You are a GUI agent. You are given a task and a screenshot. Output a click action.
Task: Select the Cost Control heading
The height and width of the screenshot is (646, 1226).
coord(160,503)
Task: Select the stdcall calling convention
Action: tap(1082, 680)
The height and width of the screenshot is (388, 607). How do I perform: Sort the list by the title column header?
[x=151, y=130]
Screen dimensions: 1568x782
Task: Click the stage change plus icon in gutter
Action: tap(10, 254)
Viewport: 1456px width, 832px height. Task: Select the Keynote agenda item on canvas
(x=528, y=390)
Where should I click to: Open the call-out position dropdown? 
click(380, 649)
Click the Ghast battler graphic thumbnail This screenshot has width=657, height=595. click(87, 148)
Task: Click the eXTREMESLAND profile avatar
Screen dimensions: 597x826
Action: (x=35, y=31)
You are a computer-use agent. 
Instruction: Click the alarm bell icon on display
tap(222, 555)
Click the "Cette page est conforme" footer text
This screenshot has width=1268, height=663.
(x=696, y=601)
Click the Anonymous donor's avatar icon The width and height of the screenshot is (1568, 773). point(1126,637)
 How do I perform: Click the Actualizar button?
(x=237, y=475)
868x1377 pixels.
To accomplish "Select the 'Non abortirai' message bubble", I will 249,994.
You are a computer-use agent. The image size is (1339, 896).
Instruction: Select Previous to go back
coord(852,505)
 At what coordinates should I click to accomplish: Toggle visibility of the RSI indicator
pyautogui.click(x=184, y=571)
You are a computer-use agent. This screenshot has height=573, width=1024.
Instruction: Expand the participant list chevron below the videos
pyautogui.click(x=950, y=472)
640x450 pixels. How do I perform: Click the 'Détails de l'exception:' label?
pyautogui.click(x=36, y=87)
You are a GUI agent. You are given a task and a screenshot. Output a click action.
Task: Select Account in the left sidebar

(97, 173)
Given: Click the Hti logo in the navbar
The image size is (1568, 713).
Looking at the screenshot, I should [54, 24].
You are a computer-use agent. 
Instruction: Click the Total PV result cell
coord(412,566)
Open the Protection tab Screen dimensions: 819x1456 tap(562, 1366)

[Instructions to follow]: Print the items exactly, starting at the line that contains "640x450 pixels. How" and ending at the last line of the items, both lines included.

[Task answer]:
640x450 pixels. How do I perform: Click the 'Détails de l'exception:' label?
pyautogui.click(x=36, y=87)
You are a GUI agent. You are given a task and a screenshot. Output a click action.
Task: Select Account in the left sidebar

(97, 173)
Given: Click the Hti logo in the navbar
The image size is (1568, 713).
Looking at the screenshot, I should [54, 24].
You are a computer-use agent. 
Instruction: Click the Total PV result cell
coord(412,566)
Open the Protection tab Screen dimensions: 819x1456 tap(562, 1366)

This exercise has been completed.